Der Ausschluss ist das härteste Mittel in einem Parteiordnungsverfahren. Zwei Voraussetzungen fordert das Parteiengesetz, das den Rahmen für die Parteistatuten schafft: Das Mitglied muss vorsätzlich gegen die Satzung oder erheblich gegen Grundsätze oder Ordnung der Partei verstoßen haben. Und der Partei muss schwerer Schaden entstanden sein.

Edathy kaufte Fotos und Filme nackter Jungen. Verstößt das gegen SPD-Grundsätze?
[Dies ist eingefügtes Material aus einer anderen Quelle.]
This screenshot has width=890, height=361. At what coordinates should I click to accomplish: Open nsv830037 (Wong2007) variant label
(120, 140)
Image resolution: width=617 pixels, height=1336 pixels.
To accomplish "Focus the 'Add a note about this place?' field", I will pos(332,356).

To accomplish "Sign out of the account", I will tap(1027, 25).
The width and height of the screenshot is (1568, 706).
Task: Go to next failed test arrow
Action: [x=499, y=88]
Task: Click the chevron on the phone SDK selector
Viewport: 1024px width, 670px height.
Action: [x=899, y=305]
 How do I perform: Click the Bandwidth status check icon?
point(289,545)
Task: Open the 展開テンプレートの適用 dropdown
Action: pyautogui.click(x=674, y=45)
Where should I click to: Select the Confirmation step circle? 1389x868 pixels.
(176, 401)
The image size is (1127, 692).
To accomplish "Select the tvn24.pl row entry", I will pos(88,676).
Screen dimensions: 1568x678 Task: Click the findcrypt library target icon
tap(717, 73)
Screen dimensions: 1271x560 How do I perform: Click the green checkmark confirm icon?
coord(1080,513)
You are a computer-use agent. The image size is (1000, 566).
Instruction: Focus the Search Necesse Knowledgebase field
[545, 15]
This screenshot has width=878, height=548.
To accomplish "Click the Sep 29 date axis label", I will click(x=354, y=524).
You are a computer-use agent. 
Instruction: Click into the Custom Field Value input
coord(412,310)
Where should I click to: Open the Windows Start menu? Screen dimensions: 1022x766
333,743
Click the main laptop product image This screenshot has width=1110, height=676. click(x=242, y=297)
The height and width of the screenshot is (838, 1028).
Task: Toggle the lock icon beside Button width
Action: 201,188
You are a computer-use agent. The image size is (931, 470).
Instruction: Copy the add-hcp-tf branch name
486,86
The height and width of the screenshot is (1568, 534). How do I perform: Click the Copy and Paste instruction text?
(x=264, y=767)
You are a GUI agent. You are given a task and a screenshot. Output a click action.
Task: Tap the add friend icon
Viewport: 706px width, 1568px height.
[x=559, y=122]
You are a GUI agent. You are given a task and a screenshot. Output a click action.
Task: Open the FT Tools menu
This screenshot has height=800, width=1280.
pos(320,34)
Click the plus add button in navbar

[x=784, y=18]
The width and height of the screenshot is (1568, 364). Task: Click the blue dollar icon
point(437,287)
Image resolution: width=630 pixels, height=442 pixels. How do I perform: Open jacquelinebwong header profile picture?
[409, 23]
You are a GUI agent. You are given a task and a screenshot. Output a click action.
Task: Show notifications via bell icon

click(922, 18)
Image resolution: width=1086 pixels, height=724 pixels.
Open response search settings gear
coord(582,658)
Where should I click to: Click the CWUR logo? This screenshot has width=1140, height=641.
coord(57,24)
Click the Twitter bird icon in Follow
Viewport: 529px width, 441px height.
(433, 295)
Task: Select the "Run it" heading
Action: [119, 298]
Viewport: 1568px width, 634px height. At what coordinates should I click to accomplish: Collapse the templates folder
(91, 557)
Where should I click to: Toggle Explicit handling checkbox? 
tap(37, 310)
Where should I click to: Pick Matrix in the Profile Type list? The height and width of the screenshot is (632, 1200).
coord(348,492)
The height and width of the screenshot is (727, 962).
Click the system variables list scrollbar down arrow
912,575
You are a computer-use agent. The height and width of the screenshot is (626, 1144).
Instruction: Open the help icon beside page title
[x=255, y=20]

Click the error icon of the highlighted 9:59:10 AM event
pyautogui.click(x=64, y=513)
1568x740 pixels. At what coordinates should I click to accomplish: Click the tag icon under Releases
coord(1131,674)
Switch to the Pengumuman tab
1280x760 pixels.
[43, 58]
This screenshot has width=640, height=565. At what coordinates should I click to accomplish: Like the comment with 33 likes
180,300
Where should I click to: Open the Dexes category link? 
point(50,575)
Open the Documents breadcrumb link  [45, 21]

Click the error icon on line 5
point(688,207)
Das wird das Schiedsgericht beurteilen. Ich erwarte, dass die SPD-Führung argumentieren wird, für die SPD sei die Achtung der Menschenwürde eines jeden Einzelnen Grundlage des politischen Handelns, sie setze sich für sexuelle Selbstbestimmung und den Schutz von Kindern ein. Und weiter: Wer Nacktbilder mit Minderjährigen herstelle, vertreibe oder kaufe, verstoße gegen diese Grundsätze.

Den Vertrauensverlust in der Koalition hat nicht Edathy heraufbeschworen, sondern Fraktionschef Oppermann. Wie will die SPD beweisen, dass ihr durch Edathy schwerer Schaden entstanden ist?

Hier liegt ein gewisses Problem. Zunächst: Schaden für eine Partei kann gerade auch dadurch entstehen, dass in der Öffentlichkeit ihre Glaubwürdigkeit in Zweifel gezogen wird. Möglicherweise waren hochrangige SPD Funktionäre daran beteiligt, dass die Öffentlichkeit Kenntnis erlangte. Es stellt sich dann die Frage, inwieweit der entstandene Schaden Edathy zugerechnet werden kann.

Kritiker sagen, wer Edathy aus moralischen Gründen ausschließt, müsste viele Mitglieder ausschließen, die sich auch mal fragwürdig verhalten. Ist er dran, weil er prominent ist?

Weil Edathy als Abgeordneter und engagierter Innenpolitiker im Rampenlicht stand, finden die Ermittlungen gegen ihn breites Interesse. Ein ähnliches Verhalten eines einfachen Parteimitglieds würde der SPD vermutlich weniger schaden. Insofern könnte ihm seine Prominenz tatsächlich zum Verhängnis werden.

Sebastian Roßner ist Rechtswissenschaftler an der Universität Düsseldorf. Sein Buch über Ordnungsverfahren und Parteiausschlüsse erscheint im März. Das Gespräch führte Hans Monath.